"Uma multidão de cabeças curiosas e de corações palpitando na mais ansiosa expectação se apinharam em volta do piano; os cavalheiros estavam ansiosos por saberem se a voz daquela mulher correspondia à sua extraordinária beleza; se a fada seria também uma sereia; as moças esperavam que, ao menos naquele terreno, teriam o prazer de ver derrotada a sua formidável êmula, e já contavam compará-la com o pavão da fábula queixando-se a Juno que, o tendo formado a mais bela das aves, não lhe dera outra voz mais que um guincho áspero e desagradável.
A conjuntura era delicada e solene; a moça achava-se na difícil situação de uma prima dona que, precedida de uma grande reputação faz a sua estréia perante um público exigente e ilustrado. Em torno dela fazia-se profundo silêncio; as respirações estavam como que suspensas; ao passo que parecia ouvir-se o palpitar de todos os corações no ofego da expectação.
[...] Uma vez sentada ao piano, logo que seus dedos mimosos e flexíveis, pousando sobre o teclado, preludiaram alguns singelos acordes, a moça sentiu-se outra, revelando aos circunstantes maravilhados um novo e original aspecto de sua formosura. A fisionomia, cuja expressão habitual era toda modéstia, ingenuidade e candura, animou-se de luz insólita; o busto admiravelmente cinzelado ergueu-se altaneiro e majestoso; os olhos estáticos alçavam-se cheios de esplendor e serenidade; os seios, que até ali apenas arfavam como as ondas de um lago em tranquila noite de luar, começaram de ofegar, túrgidos e agitados, como oceano encapelado; seu colo distendeu-se alvo e esbelto como o do cisne que se apresenta a desprender os divinais gorjeios. Era o sopro da inspiração artística, que, roçando-lhe pela fronte, a transformava em sacerdotisa do belo, em intérprete inspirada das harmonias do céu.

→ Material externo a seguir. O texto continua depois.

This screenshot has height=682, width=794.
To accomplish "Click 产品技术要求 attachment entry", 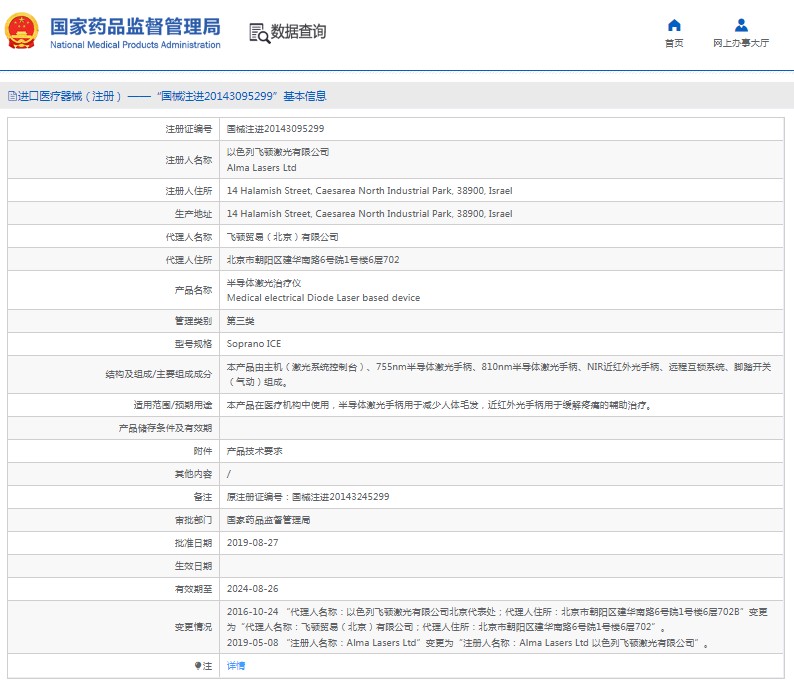I will 255,451.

Ali sentia-se ela a rainha sobre seu trono ideal; ali era Calíope sentada sobre a trípode sagrada, avassalando o mundo ao som de enlevadoras e inefáveis harmonias. Das próprias inquietações e angústias da alma soube ela tirar alento e inspiração para vencer as dificuldades da árdua situação em que se achava empenhada. Banhou os lábios com as lágrimas do coração, e a voz lhe rompeu do peito com tão original e arrebatadora vibração, em modulações tão puras e suaves, tão repassadas de sublime melancolia, que mais de uma lágrima viu-se rolar pelas faces dos frequentadores daquele templo dos prazeres, dos risos e da frivolidade!"
GUIMARÃES, Bernardo. A Escrava Isaura. São Paulo. Ed. Base, 1993.
E você, que experiência estética já vivenciou?